Руки не слушались, и пришлось несколько раз переделывать прошитое. Я ненавидела этот парик, но сейчас, в свете новых событий, я решила, что заберу его с собой. Никто не должен видеть техники этого процесса, да и Фалея останется довольной, а это в мои планы вообще не входило. Весь инструмент лежал в одном месте, чтобы, упаси Бог, не оставить какую-то мелочь. Где еще я смогу найти острые ножницы, крючки и нити, чтобы закончить парик?
День тянулся и тянулся. Видеть привычные уже лица становилось нестерпимо тяжело. Ужин мы тянули с Критой, как могли. Прошла служанка с кипой одежды, среди которой было яркое платье Фалеи. Как только Лафат увидит его сушащимся, он не станет тянуть. Значит, позже вечером он обязательно даст знак. Я взглядом указала Крите на служанку с бельем и заметила испуг на ее лице.
— Не бойся, Крита. У нас точно получится. Лафат и Парамай за нас. Старик, раз уже приготовил для нас вещи и запас еды, обязательно сделает так, чтобы слуги со скотного двора нас не увидели, и мы сможем очень далеко уйти за ночь, - прошептала я на ухо подруге.
— Фалея не простит тебе ее волосы, которые ты не сделаешь. Ты видела, как она изменилась, когда ты начала работу? Думаю, она уже представляет себя без этой тряпки на голове, - ответила Крита.

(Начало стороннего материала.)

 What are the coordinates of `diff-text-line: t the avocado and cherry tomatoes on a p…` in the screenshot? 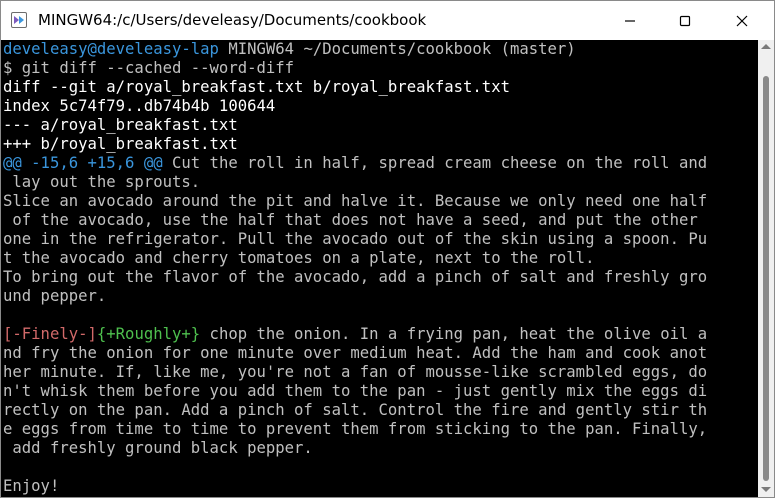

— Это ее проблема. Не захотела по-доброму, значит, будет по-плохому. Это наша жизнь, Крита, я под столом сжала ее ладонь. – Как только появится Лафат, мы должны очень быстро достать из кустов сухари, вынуть из-под камня нож и собрать все вещи в сшитые мешки.
— А как же девочка? – Крита вдруг вскинула на меня глаза.
— Я сейчас заберу ее к нам, скажу, что нужно посмотреть ее волосы… что-то навру.
— Хорошо, - подруга встала и перешагнув лавочку, направилась к дому. Я не придала этому значения и принялась дальше буравить глазами ворота, что вели к хозяйству Парамая.
В комнату, где содержали малышку я поднялась уверенно. Боялась лишь одного – встретиться глазами с Палией. Никогда она не поймет, что все сделанное мной спасло ее или оттянуло бесславный конец ее жизни.
Палия лежала лицом к стене. Она не двигалась вовсе, будто умерла, и только чуть приподымающееся при дыхании плечо меня успокоило.
Девочка, которую я настояла забрать с рынка, сидела молча и как только увидела меня, вскинула глаза, будто с радостью. Это внушало надежду, что увести ее отсюда не составит труда. Будем надеяться, что хоть она считает меня спасительницей, ведь там ее держал взаперти страшный мужчина. Если верить Лафату, она уже считала себя грязной и недостойной для возвращения домой.